Joseph O. Holmes: The Booth
New York photographer Joseph O. Holmes has been a long time observer and chronicler of people and the spaces they inhabit. He is about to open a new series, The Booth: The Last Days of Film Projection, presented by Museum of the Moving Image. The exhibition runs from October 5, 2013, through February 2, 2014, in the Museum lobby and will be celebrated at an opening event on Friday, October 4, at 6:30 p.m. with a special screening of the 1924 Buster Keaton film Sherlock, Jr., in which the silent comic plays a projectionist who conjures himself into a movie, presented with live piano accompaniment. Joseph will also debut “Projection: Eighty-five Years of the Projection Booth in Movies,” a twelve-minute supercut of clips from 45 movies that take place in projection booths, from Sherlock, Jr. to Inglourious Basterds.
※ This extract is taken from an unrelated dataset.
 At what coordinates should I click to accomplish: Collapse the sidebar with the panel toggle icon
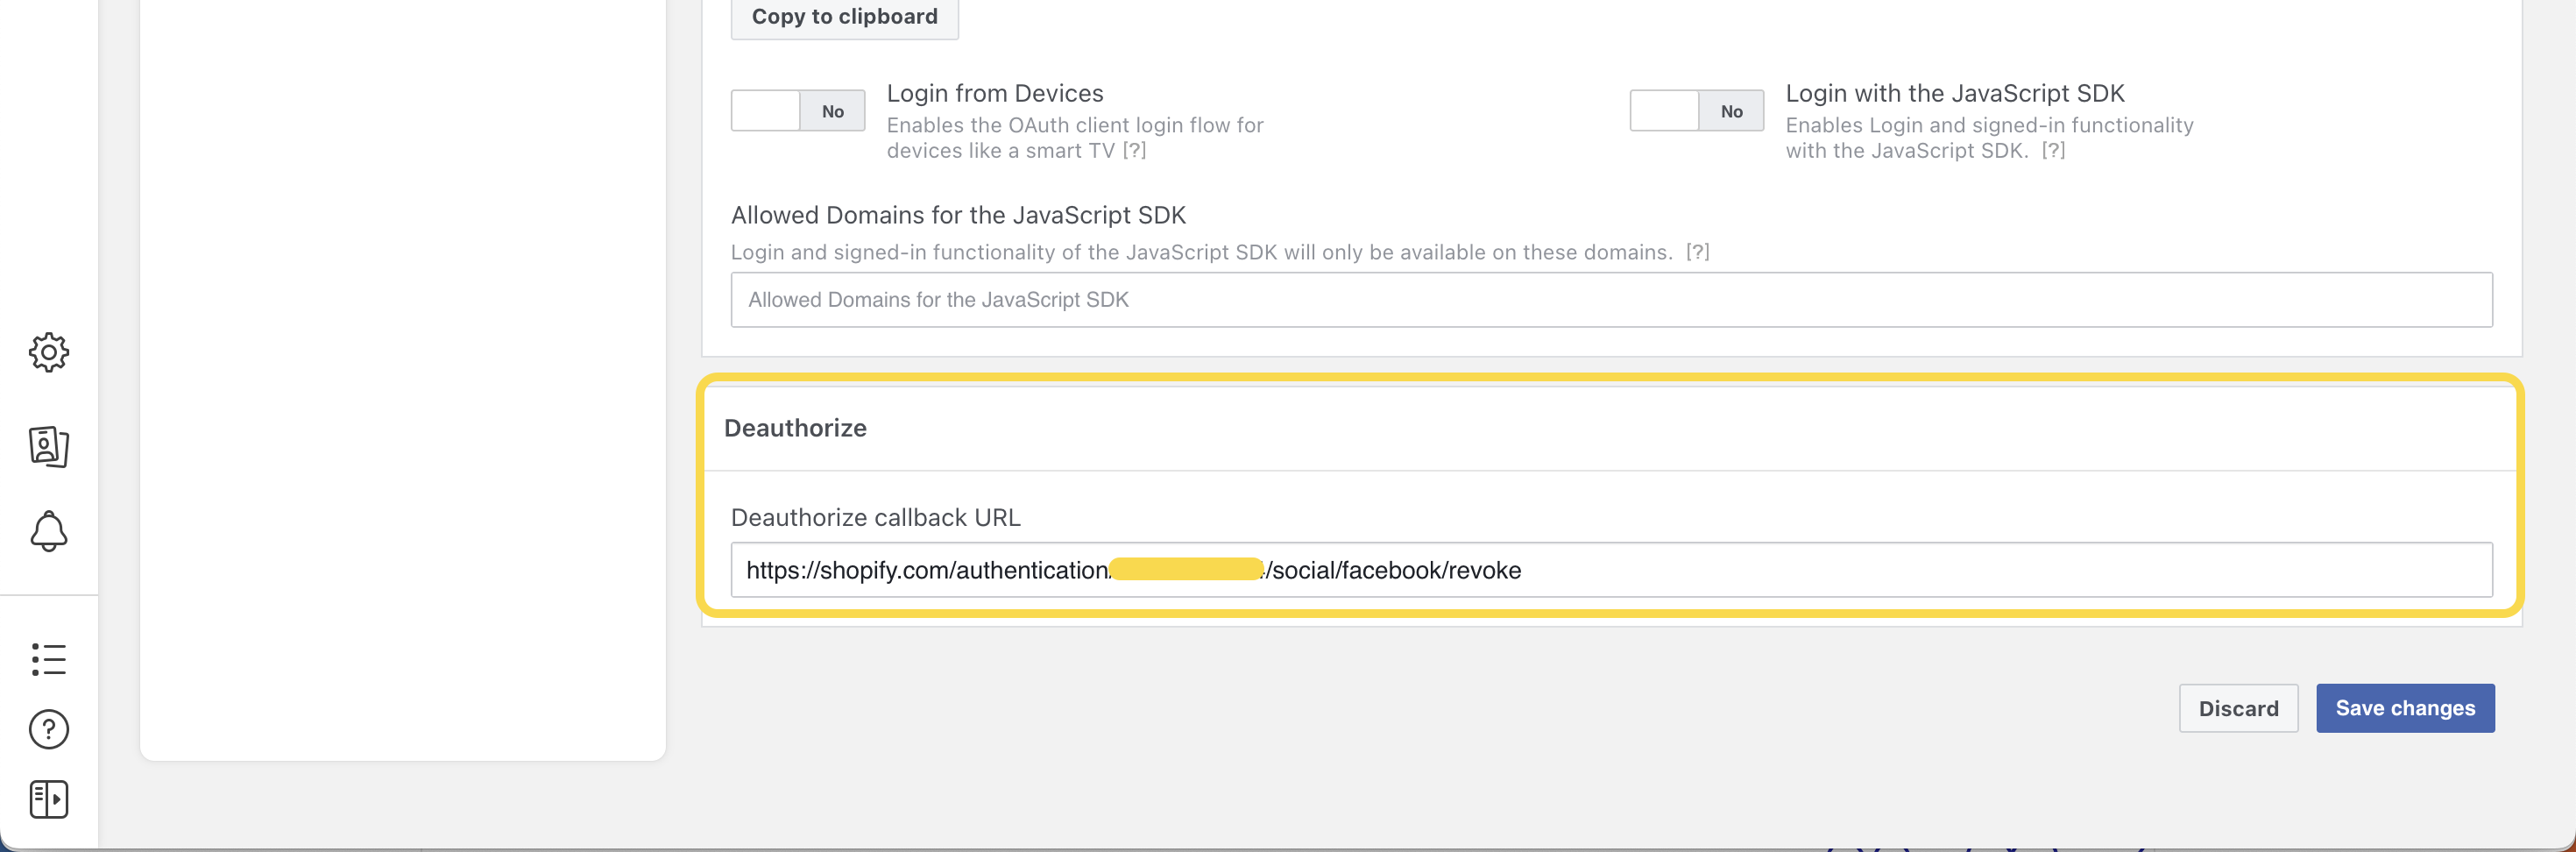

In late 2011 he began to capture the film projection booth, featuring projectionists in their domains at movie theaters in and around New York City. The exhibition will feature more than 30 of his photographs, shining a light on what is quickly becoming a lost art form; they reveal the intricate beauty of the projectors and related ephemera such as canisters, reels, and the medium—celluloid itself—scattered across the often cramped booths. Usually anonymous and unseen, the skilled technicians who operate these increasingly rare machines are present in many of the images; their personalities evident in the handwritten notes, personal photographs, and posters that cover any available wall space.
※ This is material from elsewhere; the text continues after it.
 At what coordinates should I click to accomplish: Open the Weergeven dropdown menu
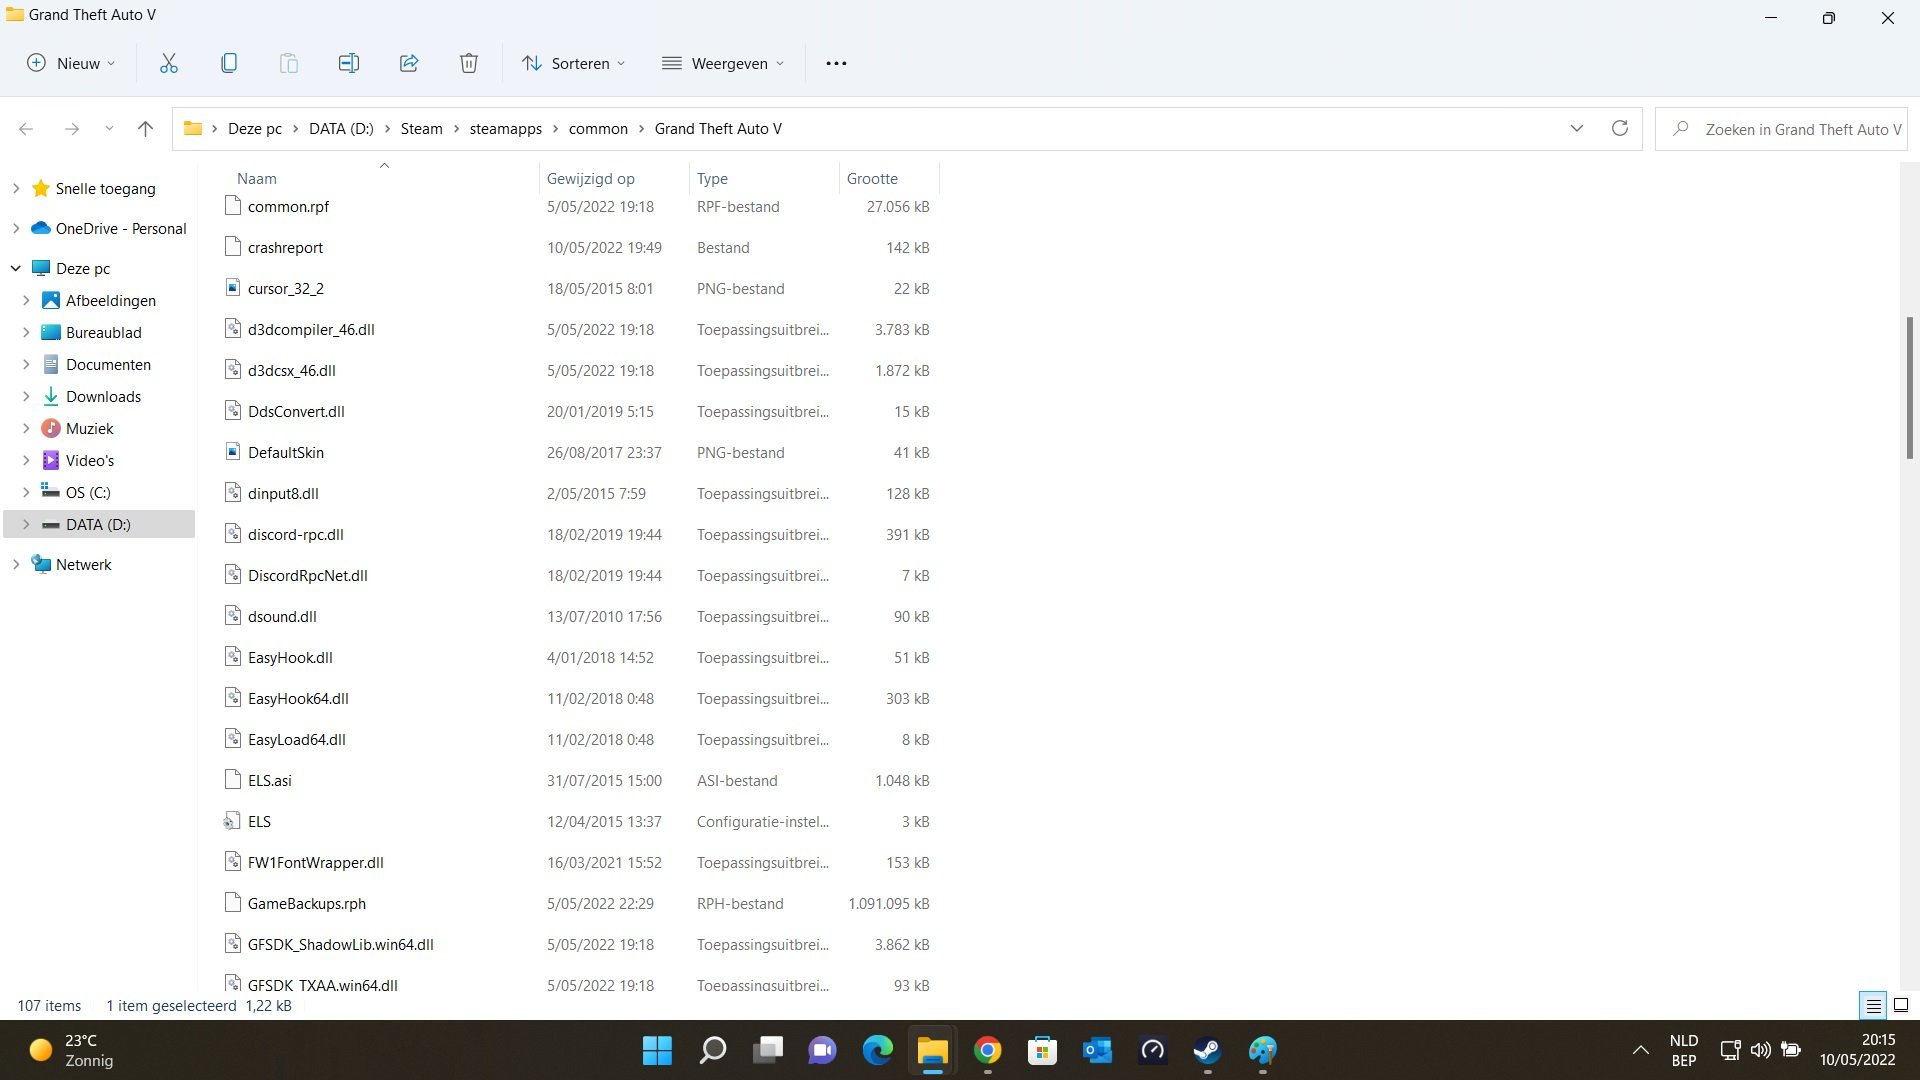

Joseph’s photographs have hung in solo and group shows around the world. Among other awards, he has been honored with a Curator’s Commendation at the Houston Center for Photography, first prize in MPLS Photo Center’s 2010 Portraits Exhibition, Honorable Mention in the Silver Eye Gallery’s Fellowship Competition, Honorable Mention in the PX3 Prix de la Photographie Paris Competition, and Honorable Mention in the Photographic Center Northwest’s 12th Annual Competition. He has been a Top 50 and Finalist in Critical Mass/Photolucida and twice invited to the Review Santa Fe juried portfolio review. He lives in Brooklyn, New York with his wife and two children. Joseph is represented by Jen Bekman Gallery, New York, NY.
Ever since I first starting going to the movies, I’ve been intrigued by the tiny windowed room above the audience. I imagined a projectionist threading film into a complicated maze of wheels and sprockets, or splicing trailers under the dim light of an editing table, or maybe even staring back at me from the shadowy recesses.
I knew that someday I’d set aside the time to explore and shoot projection booths. But in 2011 the mission became urgent when I discovered that theaters were under pressure to replace film projection with digital. The quaint booths familiar from films like Sherlock Junior and Cinema Paradiso were being replaced with a laptop connected to a box with a lens.
And so for the past couple of years I’ve carried my camera into those rooms, capturing the strange beauty of the machines and tools and faces of the last remaining film projection booths.